=== TEXT SECTION ===

In order to avoid repetition of such escalations in future, it is imperative to remove at least few unresolved ambiguities. First, the Supreme Court has to get the states to agree on a practical distress sharing formula in a deficit season. Second, the Supreme Court has to clear the questions of law about who and what kind of institutional mechanisms should be put in place for implementing tribunal awards. This will enable setting up CMB or similar and appropriate permanent mechanism for giving effect to the CWDT award.

=== EXERCISES ===
(a) Name every body that the passage on implementing tribunal awards mentions by name, including any given only as an abbreviation.
(b) Write the next part of the passage on implementing tribunal awards, picking up after its final sentence.

=== COLLECTED MATERIAL ===

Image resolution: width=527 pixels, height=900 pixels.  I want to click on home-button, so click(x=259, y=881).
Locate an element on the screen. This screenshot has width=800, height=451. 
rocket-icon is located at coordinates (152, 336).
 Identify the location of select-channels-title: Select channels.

=== PER-TASK ANSWERS ===
(a) Supreme Court, CMB, CWDT

(b)
This creation of enduring and effective interstate governance mechanisms is the most crucial challenge of governing interstate water sharing and managing interstate water disputes. While the legal ambiguities aid the state of affairs, the challenge is much deeper. There is a huge vacuum with respect to institutional avenues and credible practices for interstate coordination and governance generally. The legal approaches are limited in resolving interstate water disputes, and have to be supplemented by credible political and deliberative approaches. If the political will is absent among the states, what kind of institutional avenues do we have for facilitating such deliberative engagement? As of now, we primarily rely on central government’s mediation. In these days of assertive regional forces, can the centre provide the necessary credibility and objectivity? Unlikely. We are then running into a glaring void. The greater challenge is to work towards creating and nurturing an ecosystem of enduring institutions and practices for interstate coordination and governance.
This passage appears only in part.